A Google Home speaker transformed into a real snitch by a cybersecurity researcher


The Internet of Things (IoT) also has its share of vulnerabilities. In an article titled “Turning Google’s Smart Speakers Into Listening Devices for $100,000,” Matt Kunze, a cybersecurity researcher, demonstrates how he managed to infiltrate a Google Home smart speaker in order to turn it into a real spy device. A demonstration relayed by our colleagues from BleepingComputer.

Exploiting the device API

After discovering the vulnerability in the firmware of his Google Home Mini, Matt Kunze reported the flaw to Google. A good deed rewarded with bug bounty for the modest sum of 107,500 dollars by the American giant. Discovered at the beginning of 2021, the bug has since been fixed by the developers.

The vulnerability discovered by Matt allowed to associate a third-party Google account with a Home Mini speaker and to fully exploit the functions of the device. To carry out the attack, the researcher disconnected the Google Home from its host’s wifi using a deauthentication attack (a denial of service attack within wifi). Once disconnected from the network, the device then goes into configuration mode and creates a wireless wifi network itself, without a password.

The researcher then takes the opportunity to retrieve the device information (name, certificate, cloud ID) through the use of the internal API (web server) of Google Home. Once the credentials are retrieved, along with the name, cloud ID, and certificate, the researcher can link their Google account to the smart speaker.

Advertising, your content continues below

Listening to Google Home remotely

By linking their Google account to the device, the researcher is then able to exploit a slew of malicious actions. He can notably control smart switches, make online purchases (if the service is configured) or… spy on conversations. To manage to listen to the audio stream from the speaker’s microphone, the researcher found a way to divert the Google Home call function (via a Google Home routine) in order to listen in real time to the sounds near the device. . The only indicator of this malicious eavesdropping: the device’s LED lights up blue. A detail that many potential victims could not have identified.

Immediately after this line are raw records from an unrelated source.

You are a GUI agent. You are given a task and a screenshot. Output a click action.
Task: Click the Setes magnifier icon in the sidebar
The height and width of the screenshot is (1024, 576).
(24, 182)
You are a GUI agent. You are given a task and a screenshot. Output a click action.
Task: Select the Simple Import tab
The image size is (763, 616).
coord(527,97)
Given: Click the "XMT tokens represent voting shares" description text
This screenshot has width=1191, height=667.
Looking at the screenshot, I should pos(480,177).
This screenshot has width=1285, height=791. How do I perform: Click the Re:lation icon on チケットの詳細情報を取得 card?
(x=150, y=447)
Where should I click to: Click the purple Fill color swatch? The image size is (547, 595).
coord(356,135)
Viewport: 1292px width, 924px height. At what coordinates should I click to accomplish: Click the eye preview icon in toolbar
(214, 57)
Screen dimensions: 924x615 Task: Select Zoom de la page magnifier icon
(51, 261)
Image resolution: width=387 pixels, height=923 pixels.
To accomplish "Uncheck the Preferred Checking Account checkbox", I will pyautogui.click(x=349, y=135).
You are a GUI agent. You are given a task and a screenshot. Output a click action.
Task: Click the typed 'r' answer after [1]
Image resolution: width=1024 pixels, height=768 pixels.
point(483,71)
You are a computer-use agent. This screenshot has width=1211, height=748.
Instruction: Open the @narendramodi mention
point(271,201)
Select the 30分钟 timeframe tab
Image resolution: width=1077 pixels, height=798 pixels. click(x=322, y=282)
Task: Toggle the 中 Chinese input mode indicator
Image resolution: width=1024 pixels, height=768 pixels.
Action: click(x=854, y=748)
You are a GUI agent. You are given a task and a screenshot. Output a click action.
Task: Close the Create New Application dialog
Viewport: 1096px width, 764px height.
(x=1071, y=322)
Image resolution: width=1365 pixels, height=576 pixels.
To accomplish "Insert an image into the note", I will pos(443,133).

In his demonstration, Matt Kunze reveals many other malicious possibilities offered by this vulnerability. It would also be possible to apply lasting modifications within the system, after a restart of the latter. The researcher has made available on GitHub, for educational purposes, some of the Python scripts used in this attack.

The researcher discovered weaknesses in Google Home Mini’s system in January 2021 and forwarded the information to Google immediately. “I tested everything on a Google Home Mini, but I assume these attacks worked similarly on Google’s other smart speaker models”, specifies the researcher on his site. A patch was deployed quickly, in April of the same year. At present, the system would no longer allow adding a Google account by this technique, and the call function of the device has been secured.